Il mio cuore ha saltato un battito durante l’introduzione: il gigantesco albero riflesso su uno specchio d’acqua, i fenicotteri che volano via, disturbati dalla presenza degli eroi: la perfetta riproduzione in movimento della cover di Secret of Mana per Super Nintendo. Un intento cristallino: dare seguito alla saga mantenendone le caratteristiche cardine, dopo più di 15 anni dall’ultima avventura. Vision of Mana, l’ultima fatica di Ouka Studios, è il quinto capitolo ufficiale della serie, senza contare spin off e remake vari. L’atmosfera fiabesca è ricreata alla perfezione e l’ambientazione mostra gli umani vivere in simbiosi con la natura, rispettandola e a volte anche adorandola. Ogni elemento ha la sua incarnazione divina, a diretto contatto con gli esseri umani: gli Elementali. Il tono dell’avventura è volutamente leggero, i dialoghi spensierati e poco impegnativi, i panorami splendidi e coloratissimi, con un design, sia dei mostri che dei personaggi, arrotondato e arricchito da un piacevole cel-shading. Le musiche sono leggere e sognanti fanno il loro dovere senza mai rubare la scena. Insomma, tutte le sue sfumature concorrono per renderlo il punto d’ingresso perfetto per la saga, moderno ma in piena continuità con i predecessori.

Visions of Mana
Davvero bella la storia di Morley (una volta ricostruita tutta), una delle porzioni che ho apprezzato di più.

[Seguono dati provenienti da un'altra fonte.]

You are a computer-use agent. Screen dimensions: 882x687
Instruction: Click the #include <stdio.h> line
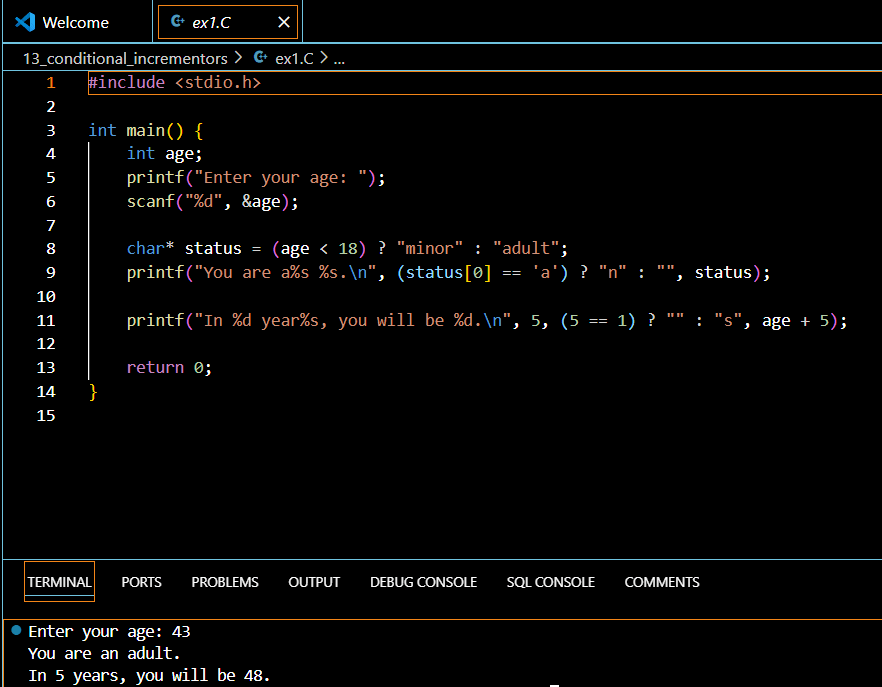(x=174, y=82)
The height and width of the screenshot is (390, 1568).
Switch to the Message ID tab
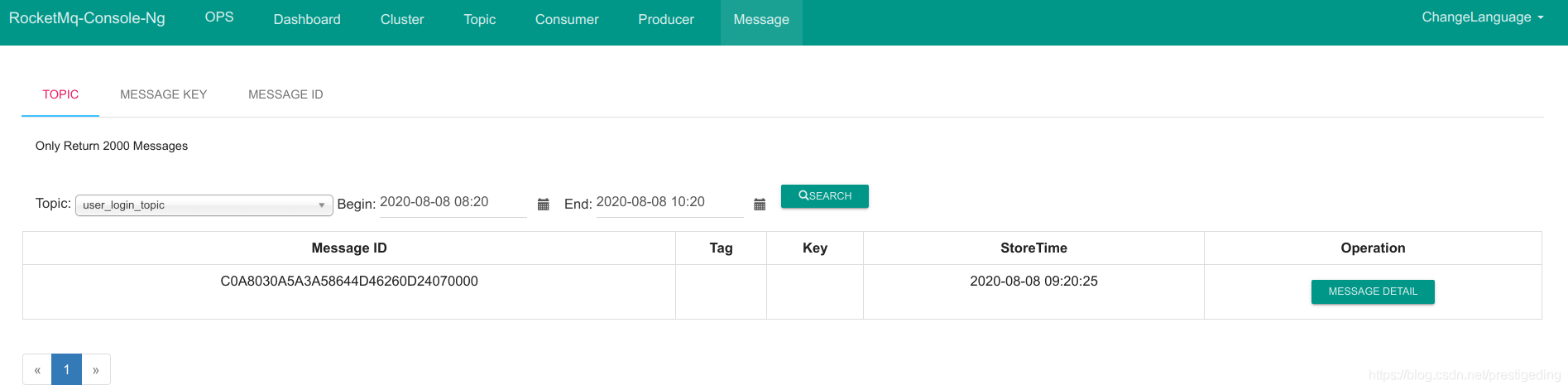pyautogui.click(x=285, y=94)
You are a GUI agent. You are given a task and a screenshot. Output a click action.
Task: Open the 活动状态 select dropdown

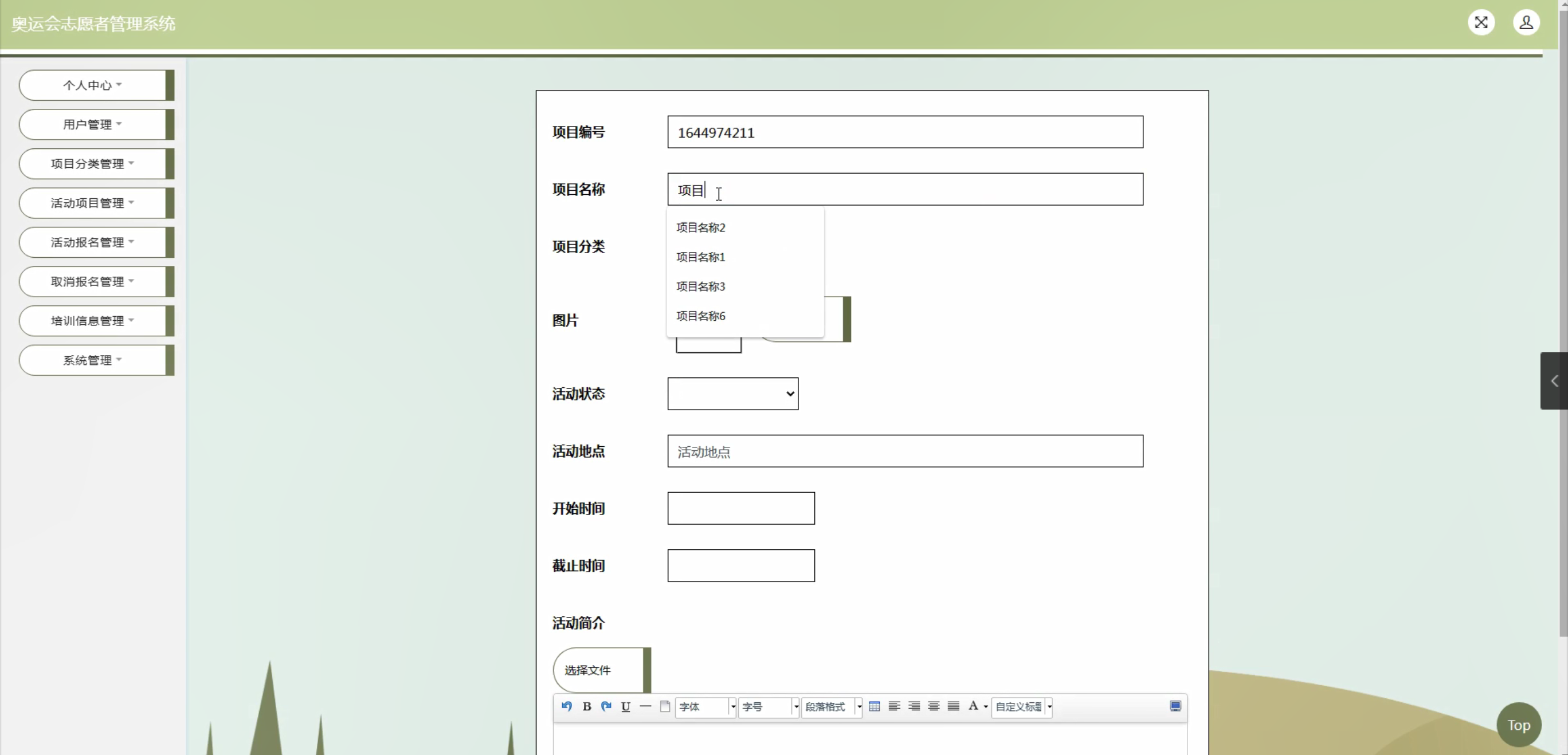733,394
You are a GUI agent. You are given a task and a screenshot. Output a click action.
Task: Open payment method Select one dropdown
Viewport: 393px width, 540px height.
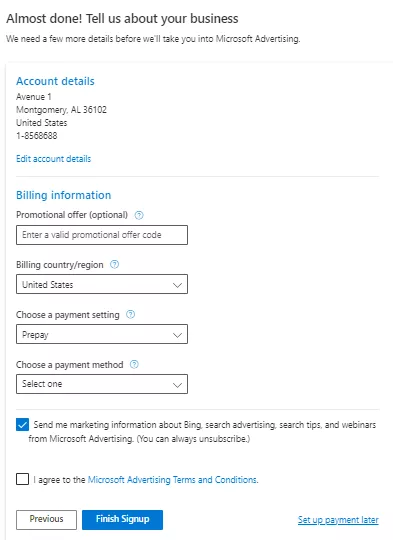click(x=102, y=384)
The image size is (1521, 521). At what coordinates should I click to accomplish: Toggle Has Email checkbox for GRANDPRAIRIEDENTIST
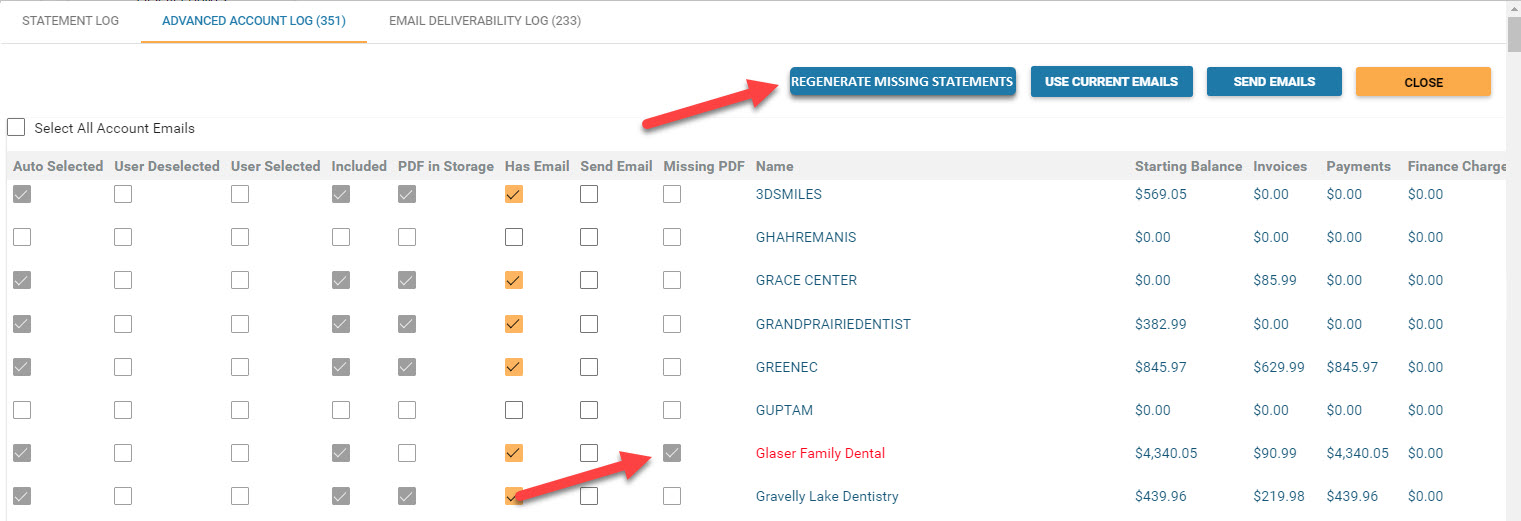[x=514, y=324]
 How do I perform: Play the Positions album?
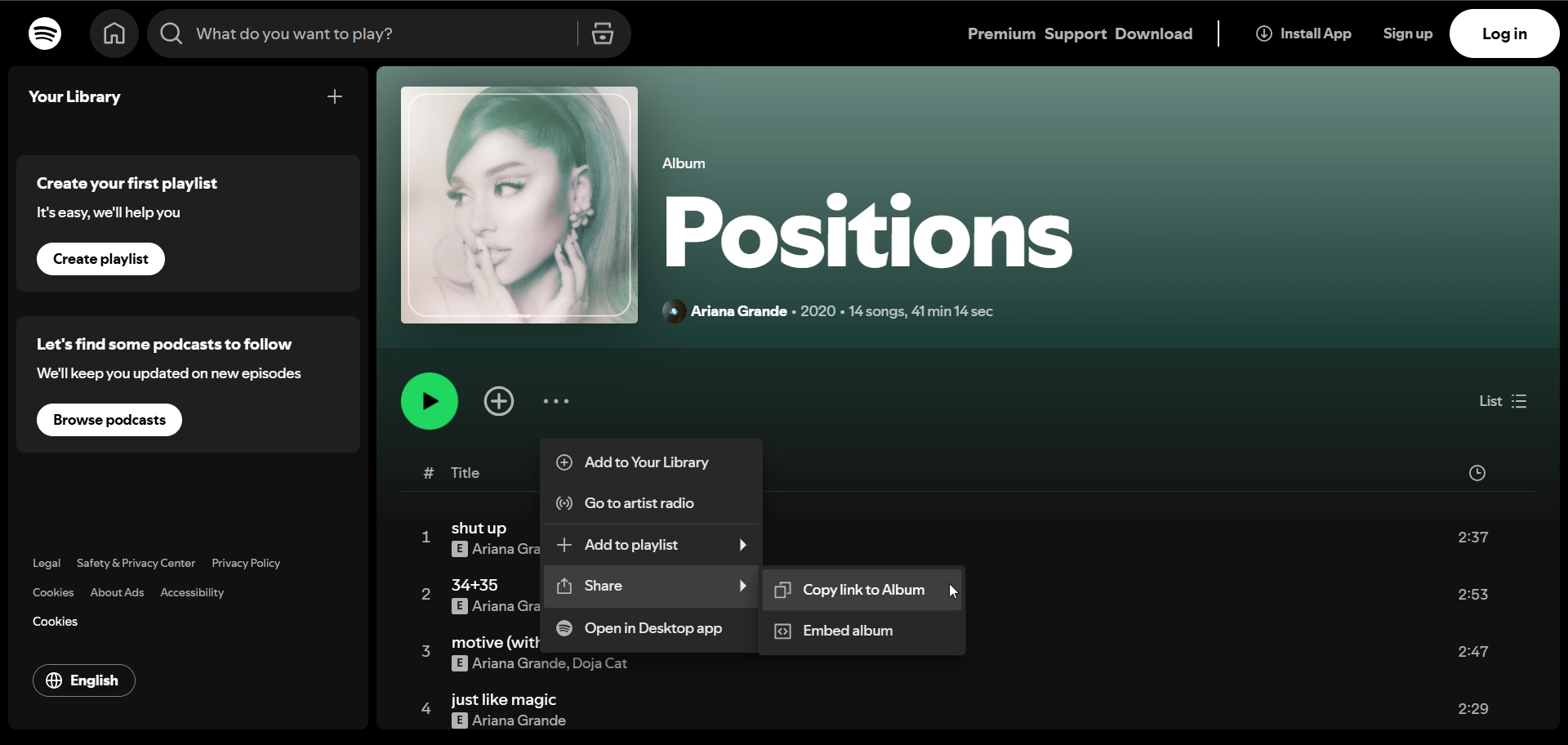pyautogui.click(x=430, y=401)
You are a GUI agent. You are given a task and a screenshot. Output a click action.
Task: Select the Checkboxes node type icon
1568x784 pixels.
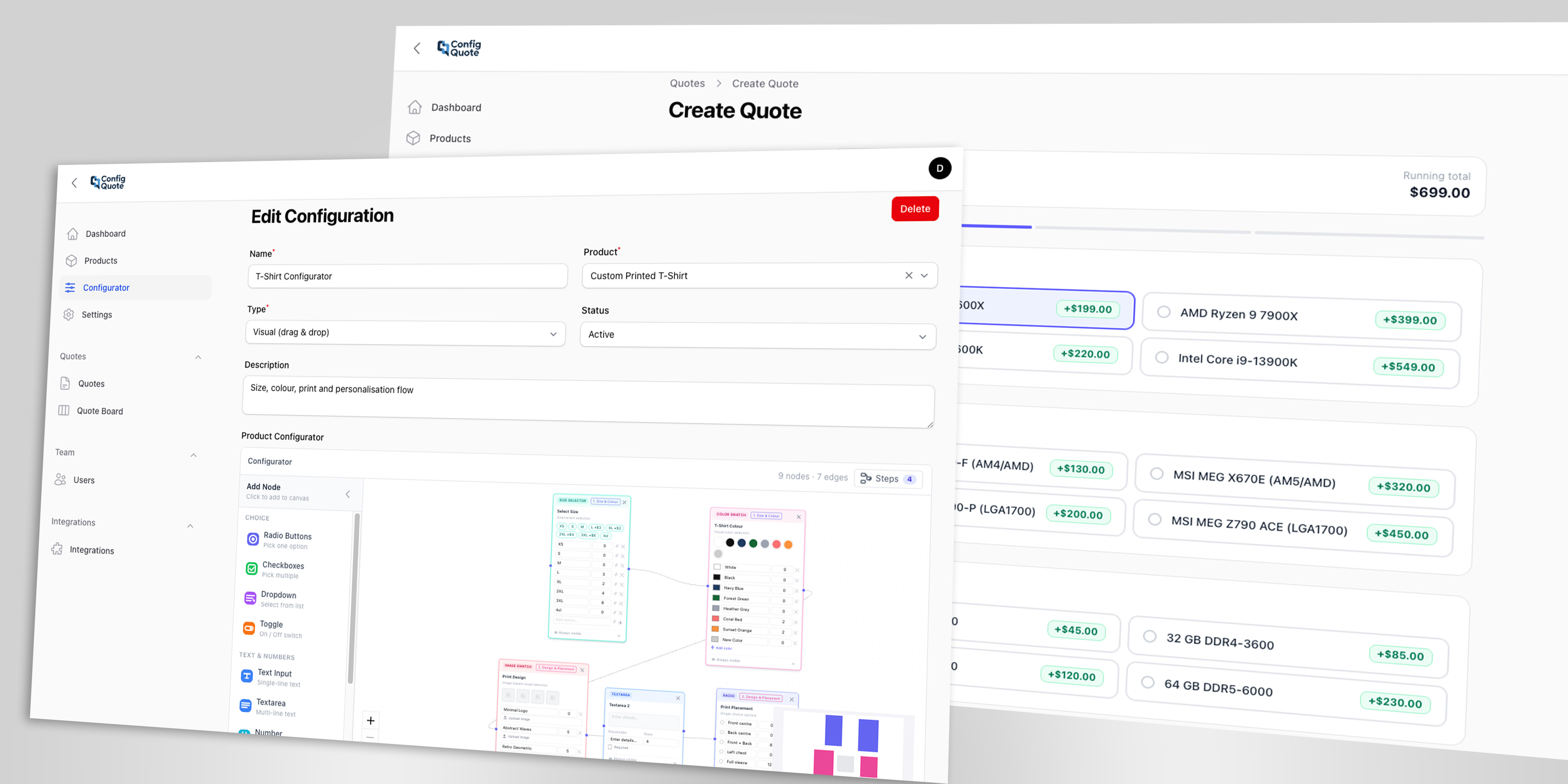[x=252, y=568]
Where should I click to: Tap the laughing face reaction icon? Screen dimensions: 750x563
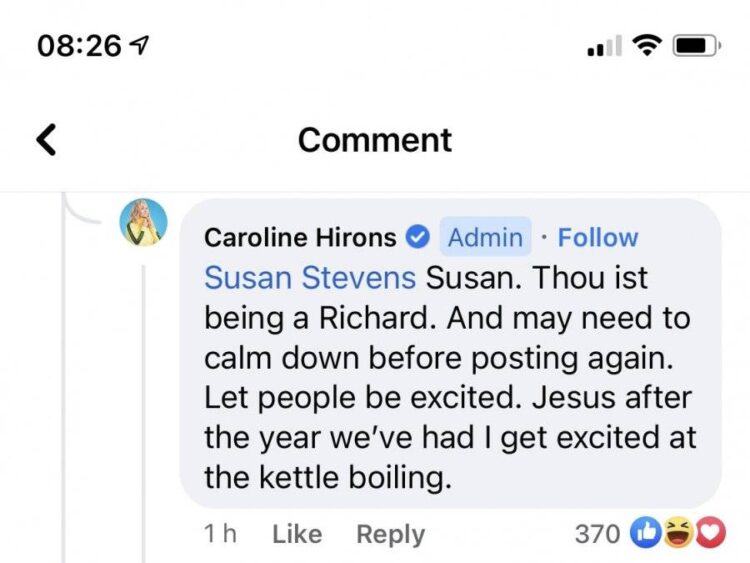[678, 535]
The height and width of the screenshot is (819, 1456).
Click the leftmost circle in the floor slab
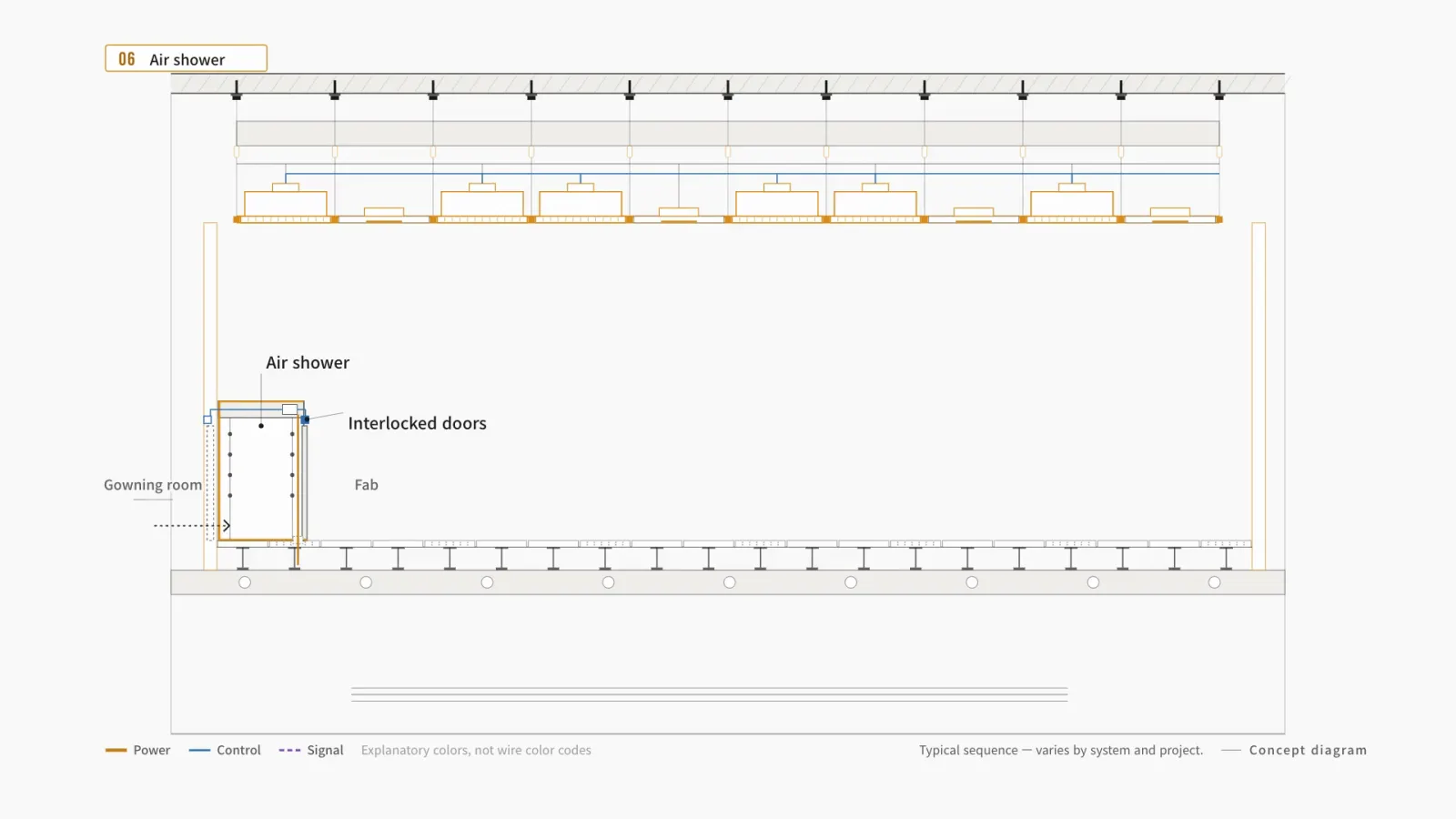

Visions of Mana: un lungo viaggio

La trama ruota attorno al pellegrinaggio, che avviene ogni quattro anni, di un gruppo di persone scelte dagli Elementali per sacrificarsi e nutrire l’Albero del Mana per mantenere la stabilità del mondo. A proteggere i martiri ci sarà Val, insignito del ruolo di Guardia dell’Anima e proveniente dal villaggio del fuoco. Ovviamente questo è solo l’incipit di una storia ben più complessa, che in più di una circostanza assume tinte drammatiche. La trama non mi ha convinto appieno e mostra qualche ingenuità di troppo, ma ho trovato apprezzabile dare centralità alla narrazione in una saga che non ha dato importanza a questo aspetto. Visions of Mana stupisce, costruendo una storia sorprendentemente introspettiva e riflessiva e regalando diversi momenti intensi che toccano temi come l’elaborazione del lutto, la perdita, la banalità del male, il sacrificio personale per un bene superiore e il senso della collettività. Tutto questo in aggiunta ai temi portanti della serie, che tanto devono allo Shintoismo: il sacrificio del singolo per aiutare il prossimo, il rispetto della natura e del culto degli antenati. Non tutto è perfetto, sia chiaro. Oltre ad alcuni sporadici cali di frame rate (non solo nei momenti più concitati), l’esplorazione è infastidita da muri invisibili e spesso viene frustrata da un level design scolastico, nonostante le dimensioni delle locazioni. Tutto è segnalato come punto d’interesse sulle mappe, cosa che svilisce l’esplorazione riducendola a una corsa alla raccolta di quanto segnalato. Sotto il profilo tecnico e nelle scelte di design si poteva fare di meglio, escluso il colpo d’occhio che brilla grazie a una direzione artistica eccellente.

L’utilizzo degli artefatti elementali ci apre strade altrimenti precluse.

Il peso delle scelte

L’esplorazione ha un ruolo centrale nell’avventura e si svolge in mappe vaste che consentono l’utilizzo degli artefatti elementali per aprire passaggi altrimenti inaccessibili. È l’aspetto più riuscito della produzione, che mi ha consentito di perdermi e rilassarmi in un mondo colorato, bellissimo e lontano. Il combat system è un’evoluzione diretta di quello di Trials of Mana: gli scontri si svolgono in tempo reale e sono visibili durante l’esplorazione, con combinazioni che mescolano abilità e magie, utilizzabili tramite shortcut. Non mancano combo aree, salti, schivate, che si aggiungono a tutto il bagaglio classico degli action RPG di matrice nipponica. Il controllo del giocatore sarà sempre focalizzato su un singolo personaggio, intercambiabile in qualunque momento: sarà possibile interrompere l’azione per impartire comandi specifici ai compagni o impostare macro per gestirne il comportamento. In termini di difficoltà, va segnalata la presenza di un selettore modificabile in qualunque momento; a livello normale, l’avventura scorre via senza alcuna difficoltà, rendendo superfluo un sistema di combattimento stratificato e interessante, altamente personalizzabile e che si fonda su debolezze e resistenze elementali; È solo alzando a livello difficile che gli sforzi infusi in una strategia pianificata trovano soddisfazione: a voi la scelta. La durata della campagna principale si attesta sulle 35 ore, ma sono presenti numerosi contenuti extra: boss opzionali, missioni secondarie (semplici fetch quest purtroppo), e persino un capitolo di gioco aggiuntivo post credits. Tutti i dialoghi della quest principale sono doppiati con un buon lavoro, al contrario delle quest secondarie. L’italiano non è presente, né doppiato né come sottotitoli, anche se il livello d’inglese richiesto è davvero basilare.

Visions of Mana
Ed ecco a voi il personaggio più forte del gioco, nonostante l’aspetto.

Conclusioni

Visions of Mana è perfetto per chi volesse avvicinarsi a questa saga, iniziata nel lontano 1991, un’avventura imperfetta ma che è riuscita a risucchiarmi in un mondo da cui non sono riuscito a staccarmi fino alla conclusione, certo che sortirà lo stesso effetto a chiunque decida di incamminarsi verso il gigantesco albero.